Saved data entries:
◇ ◇ ◇ ◇ ◇ ◇ ◇
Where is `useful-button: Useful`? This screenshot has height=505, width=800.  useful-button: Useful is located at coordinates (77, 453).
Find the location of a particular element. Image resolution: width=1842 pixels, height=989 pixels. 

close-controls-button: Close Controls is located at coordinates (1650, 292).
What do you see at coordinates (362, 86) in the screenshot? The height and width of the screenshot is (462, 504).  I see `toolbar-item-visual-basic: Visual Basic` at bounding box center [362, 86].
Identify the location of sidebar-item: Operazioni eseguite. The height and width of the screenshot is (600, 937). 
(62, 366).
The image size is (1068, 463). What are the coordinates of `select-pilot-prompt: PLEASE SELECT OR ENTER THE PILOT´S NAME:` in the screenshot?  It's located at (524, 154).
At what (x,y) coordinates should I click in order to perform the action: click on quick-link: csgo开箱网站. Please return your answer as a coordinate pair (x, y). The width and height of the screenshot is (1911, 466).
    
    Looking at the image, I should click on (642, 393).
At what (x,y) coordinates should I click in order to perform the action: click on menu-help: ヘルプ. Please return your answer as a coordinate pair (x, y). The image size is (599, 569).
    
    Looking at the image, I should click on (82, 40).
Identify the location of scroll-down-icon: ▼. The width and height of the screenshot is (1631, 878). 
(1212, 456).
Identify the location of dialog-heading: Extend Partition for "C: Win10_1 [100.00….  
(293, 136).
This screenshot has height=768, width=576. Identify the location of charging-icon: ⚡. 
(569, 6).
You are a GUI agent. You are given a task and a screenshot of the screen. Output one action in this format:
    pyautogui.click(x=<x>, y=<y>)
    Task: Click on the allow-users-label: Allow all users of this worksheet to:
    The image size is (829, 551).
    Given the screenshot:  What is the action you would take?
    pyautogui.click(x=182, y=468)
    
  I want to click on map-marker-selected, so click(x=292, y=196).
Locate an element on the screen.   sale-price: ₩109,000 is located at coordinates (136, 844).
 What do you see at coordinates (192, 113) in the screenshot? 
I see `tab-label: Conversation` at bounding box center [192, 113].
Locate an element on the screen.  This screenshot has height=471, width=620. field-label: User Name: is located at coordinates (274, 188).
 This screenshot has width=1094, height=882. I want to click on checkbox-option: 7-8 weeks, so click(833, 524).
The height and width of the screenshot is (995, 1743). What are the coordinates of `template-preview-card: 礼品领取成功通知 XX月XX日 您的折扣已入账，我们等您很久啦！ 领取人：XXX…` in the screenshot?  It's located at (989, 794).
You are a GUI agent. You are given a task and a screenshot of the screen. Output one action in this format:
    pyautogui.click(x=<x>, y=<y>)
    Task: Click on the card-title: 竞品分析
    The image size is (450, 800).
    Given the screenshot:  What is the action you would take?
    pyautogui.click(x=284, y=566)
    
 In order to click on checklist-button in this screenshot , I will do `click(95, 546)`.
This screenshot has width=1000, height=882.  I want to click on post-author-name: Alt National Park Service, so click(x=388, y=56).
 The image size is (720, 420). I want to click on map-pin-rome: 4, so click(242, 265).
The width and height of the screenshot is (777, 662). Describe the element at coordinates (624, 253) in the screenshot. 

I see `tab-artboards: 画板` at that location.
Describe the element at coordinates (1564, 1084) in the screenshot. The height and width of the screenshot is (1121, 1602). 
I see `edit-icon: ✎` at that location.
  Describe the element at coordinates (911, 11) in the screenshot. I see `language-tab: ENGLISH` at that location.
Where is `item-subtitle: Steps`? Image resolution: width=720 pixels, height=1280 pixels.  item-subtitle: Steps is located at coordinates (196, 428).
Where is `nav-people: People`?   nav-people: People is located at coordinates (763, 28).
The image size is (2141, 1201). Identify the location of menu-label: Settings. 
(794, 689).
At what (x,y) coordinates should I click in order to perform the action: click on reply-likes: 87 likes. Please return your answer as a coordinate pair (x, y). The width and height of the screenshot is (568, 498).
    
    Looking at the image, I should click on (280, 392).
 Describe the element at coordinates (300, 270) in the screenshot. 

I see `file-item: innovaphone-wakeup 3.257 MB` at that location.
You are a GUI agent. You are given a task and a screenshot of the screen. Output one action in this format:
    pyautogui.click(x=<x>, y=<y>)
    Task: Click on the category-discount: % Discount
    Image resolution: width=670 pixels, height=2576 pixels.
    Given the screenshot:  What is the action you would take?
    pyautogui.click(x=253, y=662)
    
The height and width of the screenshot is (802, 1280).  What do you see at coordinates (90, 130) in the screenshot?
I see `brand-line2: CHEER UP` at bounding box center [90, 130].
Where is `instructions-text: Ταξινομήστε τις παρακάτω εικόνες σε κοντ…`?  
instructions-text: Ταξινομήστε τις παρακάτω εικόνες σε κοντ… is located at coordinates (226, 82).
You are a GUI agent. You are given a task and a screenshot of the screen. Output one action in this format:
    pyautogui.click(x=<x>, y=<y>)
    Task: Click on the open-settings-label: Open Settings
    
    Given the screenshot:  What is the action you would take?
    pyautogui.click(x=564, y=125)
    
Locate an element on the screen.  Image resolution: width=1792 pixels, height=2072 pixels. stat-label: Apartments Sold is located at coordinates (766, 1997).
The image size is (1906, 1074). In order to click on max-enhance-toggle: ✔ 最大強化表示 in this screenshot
◇ ◇ ◇ ◇ ◇ ◇ ◇
Rewrite every entry above with "Identify the location of" substituted by "Find the position of", keeping all other text unchanged.

Where is `useful-button: Useful`? This screenshot has height=505, width=800.  useful-button: Useful is located at coordinates (77, 453).
Find the location of a particular element. Image resolution: width=1842 pixels, height=989 pixels. 

close-controls-button: Close Controls is located at coordinates (1650, 292).
What do you see at coordinates (362, 86) in the screenshot? The height and width of the screenshot is (462, 504).  I see `toolbar-item-visual-basic: Visual Basic` at bounding box center [362, 86].
Find the position of sidebar-item: Operazioni eseguite. The height and width of the screenshot is (600, 937). 
(62, 366).
The image size is (1068, 463). What are the coordinates of `select-pilot-prompt: PLEASE SELECT OR ENTER THE PILOT´S NAME:` in the screenshot?  It's located at (524, 154).
At what (x,y) coordinates should I click in order to perform the action: click on quick-link: csgo开箱网站. Please return your answer as a coordinate pair (x, y). The width and height of the screenshot is (1911, 466).
    
    Looking at the image, I should click on (642, 393).
At what (x,y) coordinates should I click in order to perform the action: click on menu-help: ヘルプ. Please return your answer as a coordinate pair (x, y). The image size is (599, 569).
    
    Looking at the image, I should click on (82, 40).
Find the position of scroll-down-icon: ▼. The width and height of the screenshot is (1631, 878). 
(1212, 456).
Find the position of dialog-heading: Extend Partition for "C: Win10_1 [100.00….  
(293, 136).
This screenshot has height=768, width=576. Find the position of charging-icon: ⚡. 
(569, 6).
You are a GUI agent. You are given a task and a screenshot of the screen. Output one action in this format:
    pyautogui.click(x=<x>, y=<y>)
    Task: Click on the allow-users-label: Allow all users of this worksheet to:
    The image size is (829, 551).
    Given the screenshot:  What is the action you would take?
    pyautogui.click(x=182, y=468)
    
  I want to click on map-marker-selected, so click(x=292, y=196).
Locate an element on the screen.   sale-price: ₩109,000 is located at coordinates (136, 844).
 What do you see at coordinates (192, 113) in the screenshot? 
I see `tab-label: Conversation` at bounding box center [192, 113].
Locate an element on the screen.  This screenshot has height=471, width=620. field-label: User Name: is located at coordinates (274, 188).
 This screenshot has width=1094, height=882. I want to click on checkbox-option: 7-8 weeks, so click(833, 524).
The height and width of the screenshot is (995, 1743). What are the coordinates of `template-preview-card: 礼品领取成功通知 XX月XX日 您的折扣已入账，我们等您很久啦！ 领取人：XXX…` in the screenshot?  It's located at (989, 794).
You are a GUI agent. You are given a task and a screenshot of the screen. Output one action in this format:
    pyautogui.click(x=<x>, y=<y>)
    Task: Click on the card-title: 竞品分析
    The image size is (450, 800).
    Given the screenshot:  What is the action you would take?
    pyautogui.click(x=284, y=566)
    
 In order to click on checklist-button in this screenshot , I will do `click(95, 546)`.
This screenshot has width=1000, height=882.  I want to click on post-author-name: Alt National Park Service, so click(x=388, y=56).
 The image size is (720, 420). I want to click on map-pin-rome: 4, so click(242, 265).
The width and height of the screenshot is (777, 662). Describe the element at coordinates (624, 253) in the screenshot. 

I see `tab-artboards: 画板` at that location.
Describe the element at coordinates (1564, 1084) in the screenshot. The height and width of the screenshot is (1121, 1602). 
I see `edit-icon: ✎` at that location.
  Describe the element at coordinates (911, 11) in the screenshot. I see `language-tab: ENGLISH` at that location.
Where is `item-subtitle: Steps`? Image resolution: width=720 pixels, height=1280 pixels.  item-subtitle: Steps is located at coordinates (196, 428).
Where is `nav-people: People`?   nav-people: People is located at coordinates (763, 28).
The image size is (2141, 1201). Find the position of menu-label: Settings. 
(794, 689).
At what (x,y) coordinates should I click in order to perform the action: click on reply-likes: 87 likes. Please return your answer as a coordinate pair (x, y). The width and height of the screenshot is (568, 498).
    
    Looking at the image, I should click on (280, 392).
 Describe the element at coordinates (300, 270) in the screenshot. 

I see `file-item: innovaphone-wakeup 3.257 MB` at that location.
You are a GUI agent. You are given a task and a screenshot of the screen. Output one action in this format:
    pyautogui.click(x=<x>, y=<y>)
    Task: Click on the category-discount: % Discount
    Image resolution: width=670 pixels, height=2576 pixels.
    Given the screenshot:  What is the action you would take?
    pyautogui.click(x=253, y=662)
    
The height and width of the screenshot is (802, 1280).  What do you see at coordinates (90, 130) in the screenshot?
I see `brand-line2: CHEER UP` at bounding box center [90, 130].
Where is `instructions-text: Ταξινομήστε τις παρακάτω εικόνες σε κοντ…`?  
instructions-text: Ταξινομήστε τις παρακάτω εικόνες σε κοντ… is located at coordinates (226, 82).
You are a GUI agent. You are given a task and a screenshot of the screen. Output one action in this format:
    pyautogui.click(x=<x>, y=<y>)
    Task: Click on the open-settings-label: Open Settings
    
    Given the screenshot:  What is the action you would take?
    pyautogui.click(x=564, y=125)
    
Locate an element on the screen.  Image resolution: width=1792 pixels, height=2072 pixels. stat-label: Apartments Sold is located at coordinates (766, 1997).
The image size is (1906, 1074). In order to click on max-enhance-toggle: ✔ 最大強化表示 in this screenshot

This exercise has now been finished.